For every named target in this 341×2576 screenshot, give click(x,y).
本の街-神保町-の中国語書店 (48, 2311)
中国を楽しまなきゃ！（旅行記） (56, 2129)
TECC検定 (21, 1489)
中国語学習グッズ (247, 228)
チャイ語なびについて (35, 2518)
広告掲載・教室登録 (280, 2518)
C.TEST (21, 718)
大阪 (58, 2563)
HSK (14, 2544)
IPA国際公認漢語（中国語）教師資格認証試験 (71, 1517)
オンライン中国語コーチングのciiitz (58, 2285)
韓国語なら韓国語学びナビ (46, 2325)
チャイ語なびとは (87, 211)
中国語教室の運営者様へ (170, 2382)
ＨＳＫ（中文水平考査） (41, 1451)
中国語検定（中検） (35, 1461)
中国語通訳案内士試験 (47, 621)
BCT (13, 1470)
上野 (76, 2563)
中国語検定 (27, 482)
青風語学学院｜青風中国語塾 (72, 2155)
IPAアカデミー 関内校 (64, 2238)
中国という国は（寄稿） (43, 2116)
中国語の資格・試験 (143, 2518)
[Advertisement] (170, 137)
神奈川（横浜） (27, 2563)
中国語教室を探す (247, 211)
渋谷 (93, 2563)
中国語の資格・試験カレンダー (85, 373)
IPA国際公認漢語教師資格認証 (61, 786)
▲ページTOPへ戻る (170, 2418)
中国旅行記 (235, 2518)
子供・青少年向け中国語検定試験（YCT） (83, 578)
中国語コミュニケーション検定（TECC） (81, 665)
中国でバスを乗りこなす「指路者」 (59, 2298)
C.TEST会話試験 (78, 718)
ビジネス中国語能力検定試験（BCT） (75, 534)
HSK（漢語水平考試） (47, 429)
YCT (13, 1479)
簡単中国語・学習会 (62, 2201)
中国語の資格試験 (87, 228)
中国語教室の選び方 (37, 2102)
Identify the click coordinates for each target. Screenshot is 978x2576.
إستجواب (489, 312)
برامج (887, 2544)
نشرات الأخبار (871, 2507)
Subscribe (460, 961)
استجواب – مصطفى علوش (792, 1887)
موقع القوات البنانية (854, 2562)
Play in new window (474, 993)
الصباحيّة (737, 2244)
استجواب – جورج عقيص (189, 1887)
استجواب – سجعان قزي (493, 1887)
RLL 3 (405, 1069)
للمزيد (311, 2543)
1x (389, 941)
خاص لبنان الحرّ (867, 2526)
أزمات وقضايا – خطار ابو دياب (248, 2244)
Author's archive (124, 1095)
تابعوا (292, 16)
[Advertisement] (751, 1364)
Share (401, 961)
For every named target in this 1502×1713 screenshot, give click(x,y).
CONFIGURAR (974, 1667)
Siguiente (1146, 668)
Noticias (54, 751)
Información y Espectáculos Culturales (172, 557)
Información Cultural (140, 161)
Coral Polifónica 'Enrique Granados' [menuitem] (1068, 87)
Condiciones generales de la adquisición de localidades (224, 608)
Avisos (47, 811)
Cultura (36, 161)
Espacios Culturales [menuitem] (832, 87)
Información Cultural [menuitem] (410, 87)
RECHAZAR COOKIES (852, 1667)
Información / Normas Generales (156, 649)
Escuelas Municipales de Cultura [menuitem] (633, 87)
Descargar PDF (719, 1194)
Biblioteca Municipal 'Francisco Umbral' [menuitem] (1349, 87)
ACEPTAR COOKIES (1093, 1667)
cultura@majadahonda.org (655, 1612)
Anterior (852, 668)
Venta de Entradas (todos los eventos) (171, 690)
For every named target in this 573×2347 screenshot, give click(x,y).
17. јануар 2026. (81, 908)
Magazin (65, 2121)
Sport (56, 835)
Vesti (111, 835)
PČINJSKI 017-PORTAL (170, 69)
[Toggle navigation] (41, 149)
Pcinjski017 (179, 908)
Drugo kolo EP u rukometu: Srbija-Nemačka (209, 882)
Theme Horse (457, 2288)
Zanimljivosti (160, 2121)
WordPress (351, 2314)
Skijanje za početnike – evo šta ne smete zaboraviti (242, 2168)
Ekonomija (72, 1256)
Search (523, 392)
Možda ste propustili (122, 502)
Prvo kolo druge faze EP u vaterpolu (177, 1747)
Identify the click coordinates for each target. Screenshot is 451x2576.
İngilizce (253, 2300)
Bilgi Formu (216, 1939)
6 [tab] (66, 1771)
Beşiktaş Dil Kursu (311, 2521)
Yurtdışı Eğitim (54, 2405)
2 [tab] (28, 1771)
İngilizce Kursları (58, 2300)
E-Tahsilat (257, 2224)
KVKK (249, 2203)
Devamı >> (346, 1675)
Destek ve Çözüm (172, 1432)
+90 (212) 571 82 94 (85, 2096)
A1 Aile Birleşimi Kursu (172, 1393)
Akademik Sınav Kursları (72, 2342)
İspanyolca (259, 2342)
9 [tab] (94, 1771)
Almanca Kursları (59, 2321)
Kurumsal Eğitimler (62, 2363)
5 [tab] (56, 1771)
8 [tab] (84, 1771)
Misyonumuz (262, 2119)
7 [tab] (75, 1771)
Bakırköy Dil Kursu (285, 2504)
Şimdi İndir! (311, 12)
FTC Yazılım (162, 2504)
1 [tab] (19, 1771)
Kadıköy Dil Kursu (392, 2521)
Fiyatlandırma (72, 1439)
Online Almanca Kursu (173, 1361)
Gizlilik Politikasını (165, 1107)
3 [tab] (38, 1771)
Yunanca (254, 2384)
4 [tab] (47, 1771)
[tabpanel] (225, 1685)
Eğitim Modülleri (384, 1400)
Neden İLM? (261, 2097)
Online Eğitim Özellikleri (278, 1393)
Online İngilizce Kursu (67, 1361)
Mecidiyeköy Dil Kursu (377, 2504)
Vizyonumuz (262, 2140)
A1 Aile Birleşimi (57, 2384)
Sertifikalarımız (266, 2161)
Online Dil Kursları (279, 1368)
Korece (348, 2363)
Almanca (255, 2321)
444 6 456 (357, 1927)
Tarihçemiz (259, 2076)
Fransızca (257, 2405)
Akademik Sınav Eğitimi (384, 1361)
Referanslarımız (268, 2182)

---*---

> [DO THIS] Find every line above that contains the word "Culturales" (case counts) and copy each one in full.

> [WRITTEN RESPONSE]
Información y Espectáculos Culturales (172, 557)
Espacios Culturales [menuitem] (832, 87)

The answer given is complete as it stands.